Anderson is England’s greatest-ever bowler but has broken down in two of his last three Test matches. Broad is another legend of the game but faces ever-increasing competition from the younger crop. Archer could be a red-ball superstar, but is only just coming back from a long injury lay-off. Wood is capable of producing devastating spells, but has also been an injury risk. Robinson, Stone and Overton, meanwhile, have all been earmarked as contenders for the next Ashes trip to Australia.
It will be fascinating to see which bowlers come out of this series with their reputations enhanced.

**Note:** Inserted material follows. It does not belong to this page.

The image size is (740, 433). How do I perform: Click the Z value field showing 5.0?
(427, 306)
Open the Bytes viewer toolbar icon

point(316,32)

Likely teams for first Test
Rory Burns, Dom Sibley, Joe Denly, Zak Crawley, Ben Stokes (c), Ollie Pope, Jos Buttler (wk), Dom Bess, Mark Wood, Stuart Broad, James Anderson
John Campbell, Kraigg Brathwaite, Shai Hope, Shamarh Brooks, Jermaine Blackwood, Roston Chase, Shane Dowrich (wk), Jason Holder (c), Kemar Roach, Shannon Gabriel, Alzarri Joseph
Top run-scorer: Ben Stokes
England’s best and most consistent batsman over the past two years. Looks well-placed to come in at number five and score a stack load of runs. The highly-rated Ollie Pope can also enjoy another prolific series.
Leading wicket-taker: Kemar Roach
It’s difficult to predict which bowlers will make it through the demanding schedule unscathed and England may be more likely to rotate their pace attack given the fact they also have matches against Pakistan to plan for. Roach has proven a determined and effective bowler in recent years and could just about come out on top in an admittedly competitive field.
Series score: England 3-0 West Indies
Apart from during their victory in South Africa last winter, England have rarely won three consecutive Test matches in recent years, but they should prove too strong for a West Indies team which boasts an impressive pace attack but a potentially lean and fragile batting order.
In truth, both bowing attacks will fancy their chances over the next month but the Windies will struggle to compete with England’s superior batsmen.
West Indies have not won a Test series in England since 1988 and it appears unlikely they will provide a shock here, although recent history has proven that you write the Windies off at your peril.